ベトナムEC市場が25億ドル突破、成長と課題が交錯
ベトナム商工省の報告によれば、2024年のベトナム電子商取引(EC)市場は前年より20%増加し、規模は25億ドルを超えた。これはGoogleなどが予測していた22億ドルを上回り、東南アジアではインドネシア、タイに次ぐ第3位となる。主要5大ECプラットフォーム(Shopee、Lazada、TikTok Shop、Tiki、Sendo)の取扱高は127億ドルで、国内小売売上高の6.5%を占めた。
2025年第1四半期には、Shopeeが市場シェア64%で売上高59兆ドンを記録し、前年比25%増を達成。一方でTikTok Shopは売上32兆ドンでシェアを大きく伸ばし、前年比2倍の成長となった。Lazadaは業績が低迷し、売上は3兆ドンで47%減となった。

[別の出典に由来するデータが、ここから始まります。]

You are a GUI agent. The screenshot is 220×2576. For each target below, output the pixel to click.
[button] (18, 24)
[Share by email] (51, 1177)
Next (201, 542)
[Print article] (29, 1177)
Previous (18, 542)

一方、米国によるベトナム製品への46%の報復関税は、輸出企業に深刻な影響を与える懸念がある。ベトナム政府はこの施行の45日間延期を要請している。税制変更に加え、EC事業者は手数料調整、プロモーションの削減、違反店舗の取り締まりなど、運営上の変更も求められており、市場競争は激化している。

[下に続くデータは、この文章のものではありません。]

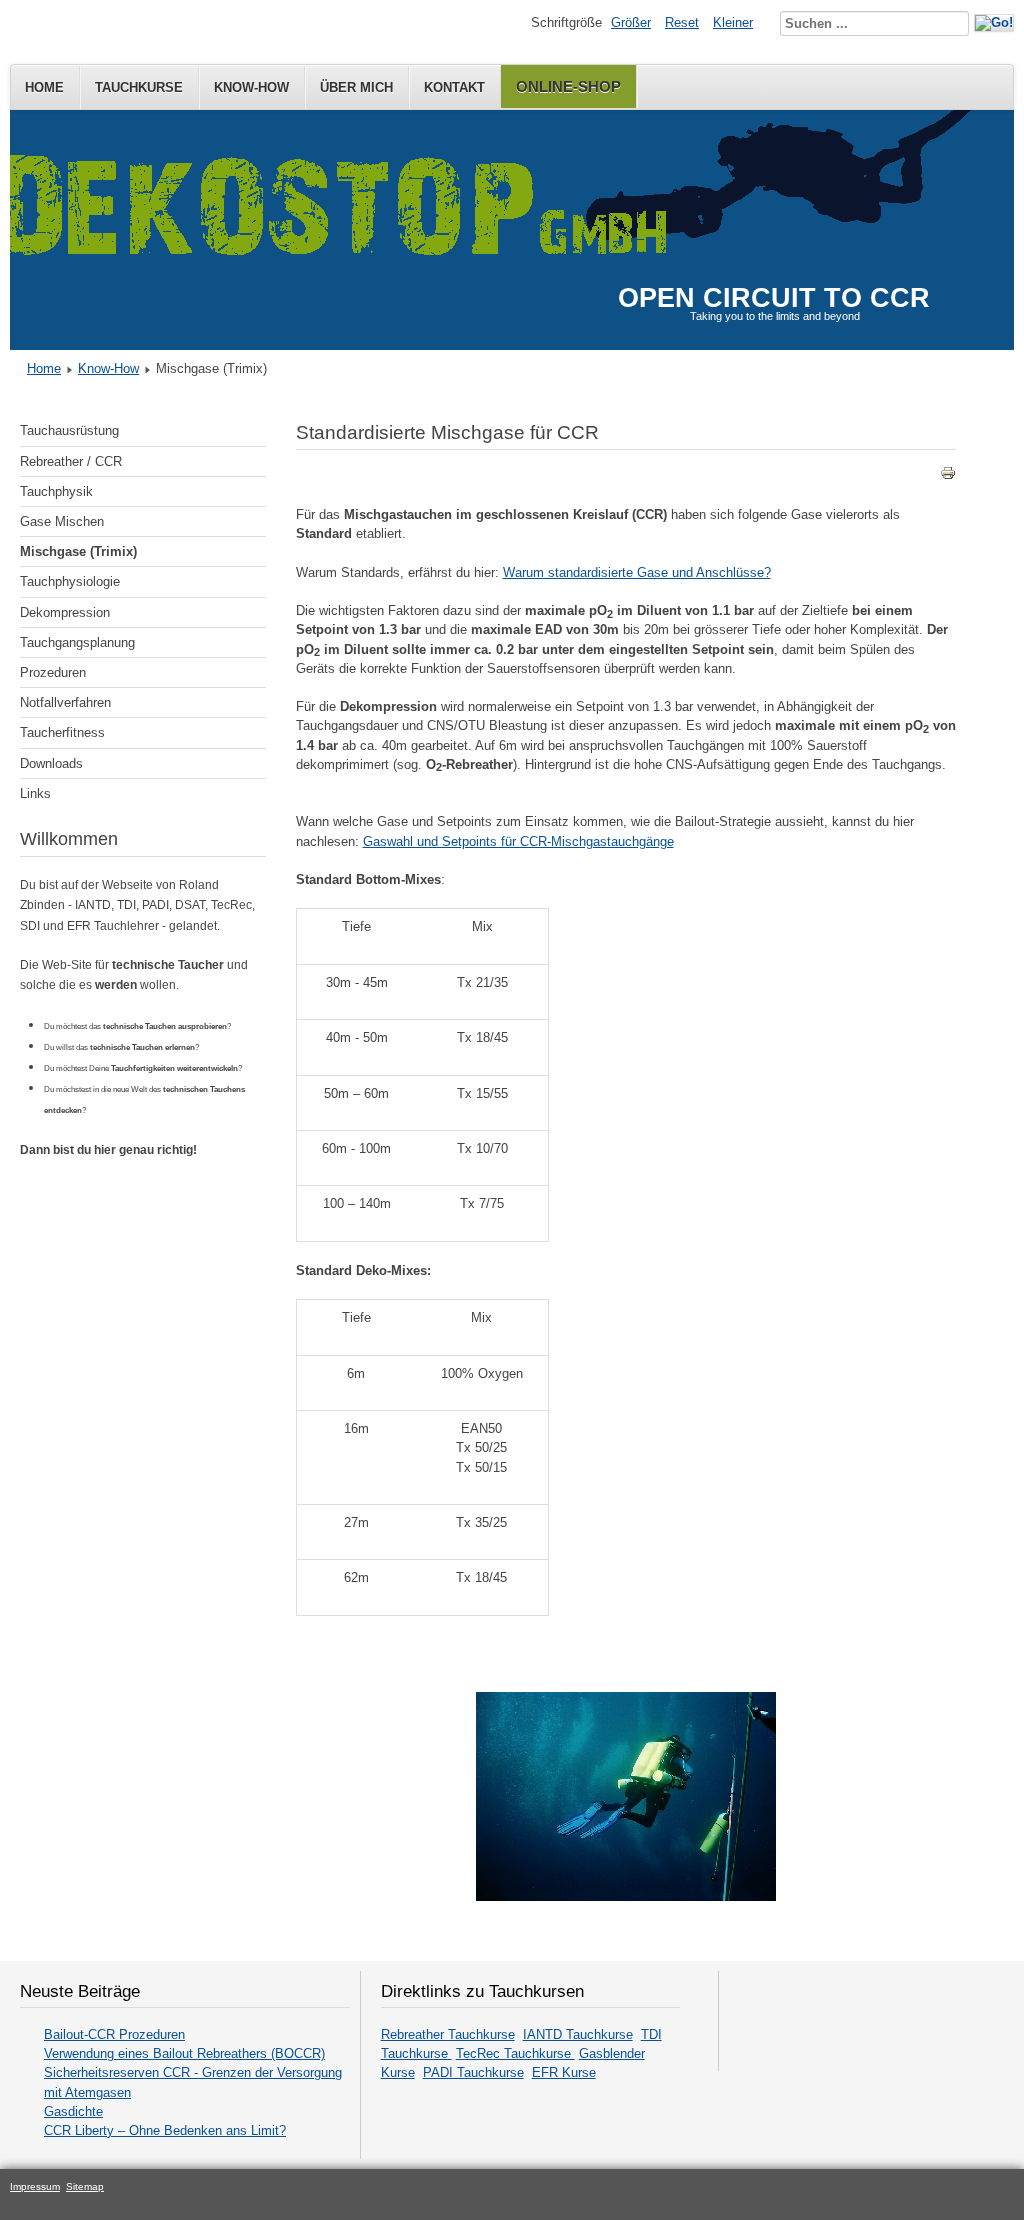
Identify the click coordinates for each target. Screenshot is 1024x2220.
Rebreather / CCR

こうした状況下で、企業は消費者動向と市場変化を敏感に察知し、柔軟な価格戦略、商品最適化、マルチチャネル展開によるリスク分散、カスタマーサービスの向上が求められる。また、AIなどのテクノロジーを活用した個別提案や物流の最適化も競争力強化に直結する。2025年のEC市場は45億ドルに達するとの見通しがあり、今後の成長を左右するのは対応力と技術投資である。